_Your assignment_
Output the records exactly, with no line skipped.

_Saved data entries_
----------------

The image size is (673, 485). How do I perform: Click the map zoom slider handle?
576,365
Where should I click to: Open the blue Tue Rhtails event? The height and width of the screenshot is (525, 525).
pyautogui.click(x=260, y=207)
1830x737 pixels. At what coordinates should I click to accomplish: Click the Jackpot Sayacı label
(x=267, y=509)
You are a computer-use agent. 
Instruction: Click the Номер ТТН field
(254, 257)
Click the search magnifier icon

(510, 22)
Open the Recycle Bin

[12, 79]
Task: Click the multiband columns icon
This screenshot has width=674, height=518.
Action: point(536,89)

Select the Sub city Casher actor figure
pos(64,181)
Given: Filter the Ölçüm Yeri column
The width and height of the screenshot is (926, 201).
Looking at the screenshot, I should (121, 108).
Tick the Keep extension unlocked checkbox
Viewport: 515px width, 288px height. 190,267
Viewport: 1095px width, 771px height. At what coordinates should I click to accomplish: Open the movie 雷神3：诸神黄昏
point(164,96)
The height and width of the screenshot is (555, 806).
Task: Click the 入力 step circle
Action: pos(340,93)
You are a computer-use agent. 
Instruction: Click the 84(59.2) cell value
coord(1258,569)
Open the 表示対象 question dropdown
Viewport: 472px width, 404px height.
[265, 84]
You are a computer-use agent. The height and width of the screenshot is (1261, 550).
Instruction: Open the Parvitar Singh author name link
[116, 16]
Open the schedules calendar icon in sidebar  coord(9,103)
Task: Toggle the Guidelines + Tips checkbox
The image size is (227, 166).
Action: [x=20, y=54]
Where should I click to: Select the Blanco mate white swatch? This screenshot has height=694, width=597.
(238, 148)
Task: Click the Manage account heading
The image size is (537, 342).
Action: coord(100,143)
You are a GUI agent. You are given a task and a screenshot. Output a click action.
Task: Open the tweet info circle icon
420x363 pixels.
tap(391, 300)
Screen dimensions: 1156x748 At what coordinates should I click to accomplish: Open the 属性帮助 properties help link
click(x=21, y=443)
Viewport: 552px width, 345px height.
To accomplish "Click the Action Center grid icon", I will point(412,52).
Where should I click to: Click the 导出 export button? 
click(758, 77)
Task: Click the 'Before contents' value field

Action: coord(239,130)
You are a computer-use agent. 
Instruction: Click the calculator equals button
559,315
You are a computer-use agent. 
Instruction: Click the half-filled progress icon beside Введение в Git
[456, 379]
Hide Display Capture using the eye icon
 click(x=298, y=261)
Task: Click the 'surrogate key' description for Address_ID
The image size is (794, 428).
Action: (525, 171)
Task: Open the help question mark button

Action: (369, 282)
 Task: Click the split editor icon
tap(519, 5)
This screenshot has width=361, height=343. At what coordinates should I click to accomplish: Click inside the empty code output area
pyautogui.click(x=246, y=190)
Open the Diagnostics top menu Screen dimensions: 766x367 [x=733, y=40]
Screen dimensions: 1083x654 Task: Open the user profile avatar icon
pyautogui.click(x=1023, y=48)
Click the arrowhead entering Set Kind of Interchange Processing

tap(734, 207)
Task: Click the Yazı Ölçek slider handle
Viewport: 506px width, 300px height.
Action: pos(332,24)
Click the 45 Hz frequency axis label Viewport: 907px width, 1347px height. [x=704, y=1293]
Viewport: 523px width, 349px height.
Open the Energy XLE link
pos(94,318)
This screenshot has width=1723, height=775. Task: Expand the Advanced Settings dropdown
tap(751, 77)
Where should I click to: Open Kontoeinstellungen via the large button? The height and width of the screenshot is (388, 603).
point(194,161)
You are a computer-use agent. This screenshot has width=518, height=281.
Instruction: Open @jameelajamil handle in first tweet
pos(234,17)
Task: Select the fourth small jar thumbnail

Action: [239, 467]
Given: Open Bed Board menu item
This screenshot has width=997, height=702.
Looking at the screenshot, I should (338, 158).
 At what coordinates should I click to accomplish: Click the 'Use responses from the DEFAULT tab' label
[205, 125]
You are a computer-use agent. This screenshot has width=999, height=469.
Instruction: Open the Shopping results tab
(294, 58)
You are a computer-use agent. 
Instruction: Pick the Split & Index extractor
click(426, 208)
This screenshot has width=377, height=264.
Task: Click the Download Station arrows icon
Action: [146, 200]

----------------

_Expected output_
The image size is (673, 485). How do I perform: Click the map zoom slider handle?
576,365
Where should I click to: Open the blue Tue Rhtails event? The height and width of the screenshot is (525, 525).
pyautogui.click(x=260, y=207)
1830x737 pixels. At what coordinates should I click to accomplish: Click the Jackpot Sayacı label
(x=267, y=509)
You are a computer-use agent. 
Instruction: Click the Номер ТТН field
(254, 257)
Click the search magnifier icon

(510, 22)
Open the Recycle Bin

[12, 79]
Task: Click the multiband columns icon
This screenshot has width=674, height=518.
Action: point(536,89)

Select the Sub city Casher actor figure
pos(64,181)
Given: Filter the Ölçüm Yeri column
The width and height of the screenshot is (926, 201).
Looking at the screenshot, I should (121, 108).
Tick the Keep extension unlocked checkbox
Viewport: 515px width, 288px height. 190,267
Viewport: 1095px width, 771px height. At what coordinates should I click to accomplish: Open the movie 雷神3：诸神黄昏
point(164,96)
The height and width of the screenshot is (555, 806).
Task: Click the 入力 step circle
Action: pos(340,93)
You are a computer-use agent. 
Instruction: Click the 84(59.2) cell value
coord(1258,569)
Open the 表示対象 question dropdown
Viewport: 472px width, 404px height.
[265, 84]
You are a computer-use agent. The height and width of the screenshot is (1261, 550).
Instruction: Open the Parvitar Singh author name link
[116, 16]
Open the schedules calendar icon in sidebar  coord(9,103)
Task: Toggle the Guidelines + Tips checkbox
The image size is (227, 166).
Action: [x=20, y=54]
Where should I click to: Select the Blanco mate white swatch? This screenshot has height=694, width=597.
(238, 148)
Task: Click the Manage account heading
The image size is (537, 342).
Action: coord(100,143)
You are a GUI agent. You are given a task and a screenshot. Output a click action.
Task: Open the tweet info circle icon
420x363 pixels.
tap(391, 300)
Screen dimensions: 1156x748 At what coordinates should I click to accomplish: Open the 属性帮助 properties help link
click(x=21, y=443)
Viewport: 552px width, 345px height.
To accomplish "Click the Action Center grid icon", I will point(412,52).
Where should I click to: Click the 导出 export button? 
click(758, 77)
Task: Click the 'Before contents' value field

Action: coord(239,130)
You are a computer-use agent. 
Instruction: Click the calculator equals button
559,315
You are a computer-use agent. 
Instruction: Click the half-filled progress icon beside Введение в Git
[456, 379]
Hide Display Capture using the eye icon
 click(x=298, y=261)
Task: Click the 'surrogate key' description for Address_ID
The image size is (794, 428).
Action: (525, 171)
Task: Open the help question mark button

Action: (369, 282)
 Task: Click the split editor icon
tap(519, 5)
This screenshot has width=361, height=343. At what coordinates should I click to accomplish: Click inside the empty code output area
pyautogui.click(x=246, y=190)
Open the Diagnostics top menu Screen dimensions: 766x367 [x=733, y=40]
Screen dimensions: 1083x654 Task: Open the user profile avatar icon
pyautogui.click(x=1023, y=48)
Click the arrowhead entering Set Kind of Interchange Processing

tap(734, 207)
Task: Click the Yazı Ölçek slider handle
Viewport: 506px width, 300px height.
Action: pos(332,24)
Click the 45 Hz frequency axis label Viewport: 907px width, 1347px height. [x=704, y=1293]
Viewport: 523px width, 349px height.
Open the Energy XLE link
pos(94,318)
This screenshot has width=1723, height=775. Task: Expand the Advanced Settings dropdown
tap(751, 77)
Where should I click to: Open Kontoeinstellungen via the large button? The height and width of the screenshot is (388, 603).
point(194,161)
You are a computer-use agent. This screenshot has width=518, height=281.
Instruction: Open @jameelajamil handle in first tweet
pos(234,17)
Task: Select the fourth small jar thumbnail

Action: [239, 467]
Given: Open Bed Board menu item
This screenshot has width=997, height=702.
Looking at the screenshot, I should (338, 158).
 At what coordinates should I click to accomplish: Click the 'Use responses from the DEFAULT tab' label
[205, 125]
You are a computer-use agent. This screenshot has width=999, height=469.
Instruction: Open the Shopping results tab
(294, 58)
You are a computer-use agent. 
Instruction: Pick the Split & Index extractor
click(426, 208)
This screenshot has width=377, height=264.
Task: Click the Download Station arrows icon
Action: [146, 200]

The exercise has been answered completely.